O que é tradição num país jovem e de imigrantes?
A América é, desde a sua fundação, uma colagem de culturas, um mosaico em que a tradição não é singular. O que significa, então, respeitar a arquitetura regional e tradicional? Será a silhueta das casas vitorianas de São Francisco? Os arranha-céus reluzentes de vidro e aço que definem a modernidade americana? As igrejas coloniais de tijolo de barro da Nova Inglaterra? Ou, quem sabe, as estruturas milenares dos povos indígenas, que já dominavam o território muito antes da chegada dos europeus, mas que, aparentemente, são deixadas de fora da tradição?
A verdade é que a ordem executiva tem uma preferência clara: o neoclássico, herdeiro da arquitetura da Grécia Antiga e das ambições imperiais de Roma.
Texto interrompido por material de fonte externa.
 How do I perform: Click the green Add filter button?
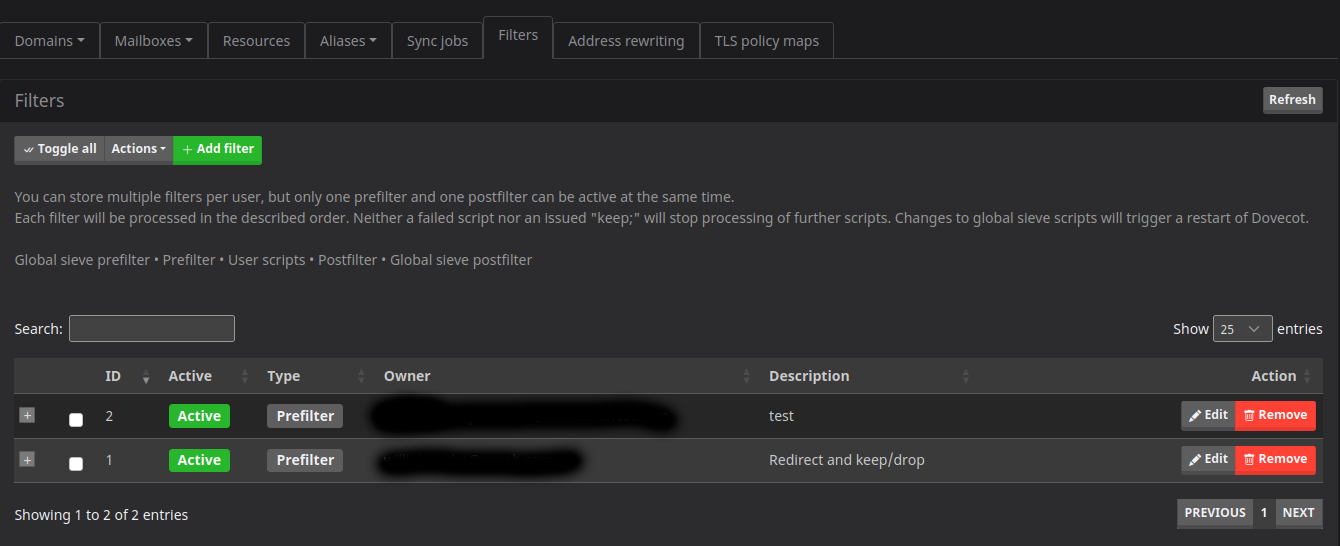[218, 149]
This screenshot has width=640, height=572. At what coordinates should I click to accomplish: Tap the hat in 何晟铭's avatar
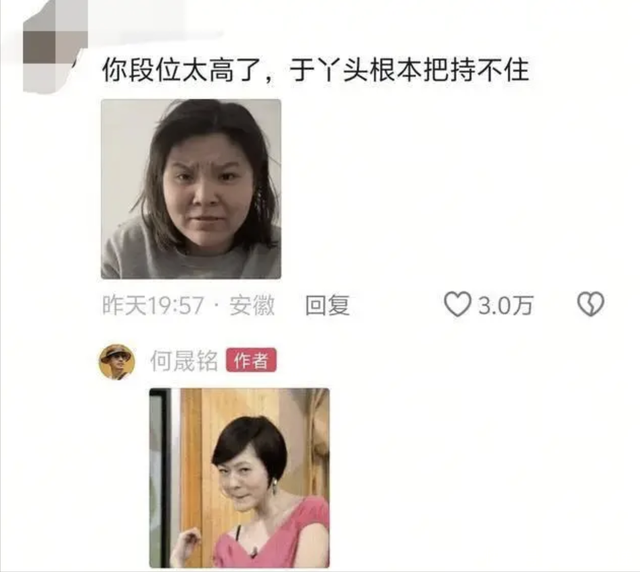[x=117, y=352]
Mas será que esta é a estética que define os valores culturais americanos? Ou apenas mais um exercício de nostalgia seletiva, em que a grandiosidade das colunatas mascara a falta de substância?
Um regresso à grandeza colonial?
Há aqui uma ironia que não passa despercebida: o neoclássico foi o estilo escolhido pelos founding fathers para dar um verniz de legitimidade ao recém-nascido governo americano – mas é, afinal, uma importação europeia, inspirada nas arquiteturas britânica e francesa do século XVIII. Hoje, numa administração que vocifera contra a globalização e o multiculturalismo, este fascínio por um estilo arquitetónico importado parece, no mínimo, contraditório. Mas talvez, para alguns, a única influência estrangeira aceitável seja aquela que chega esculpida em mármore e trajada de passado.
Não é a primeira vez que a estética passadista é instrumentalizada politicamente. Regimes autoritários sempre tiveram queda para uma arquitetura impositiva e monumentalista: Hitler e Mussolini adoravam colunas e fachadas de pedra; Estaline e Salazar preferiam ruas e praças opressivamente vastas, onde o indivíduo desaparecia perante o esplendor do Estado. Ter edifícios neoclássicos não torna um governo autoritário, mas decretar um estilo como símbolo nacional é uma estratégia típica de regimes que procuram controlar tanto a cultura quanto a política. No fundo, o gosto certo pode ser tão relevante como a ideologia certa.
A grandeza que não se decreta
No final das contas, a ordem executiva de Trump é mais teatro político do que necessidade real. A grande maioria dos edifícios federais já existe, e não há planos concretos para novas construções em massa. Mas a ordem executiva cumpre o seu papel: vender ao eleitorado a ilusão de que Make America Great Again pode ser traduzido, literalmente, em simetrias perfeitas e metros cúbicos de mármore.
Certo é que nem a grandeza se decreta, nem a verdadeira força da América esteve jamais na nostalgia da arquitetura. Esteve, sim, na sua capacidade de inovação, adaptação e pluralidade; não em recriar um passado idealizado que, convenhamos, nunca existiu. Se existisse, diga-se em abono da verdade, não lhe faltariam colunas caneladas, frontões esculpidos e uma cúpula imponente no topo de cada edifício público.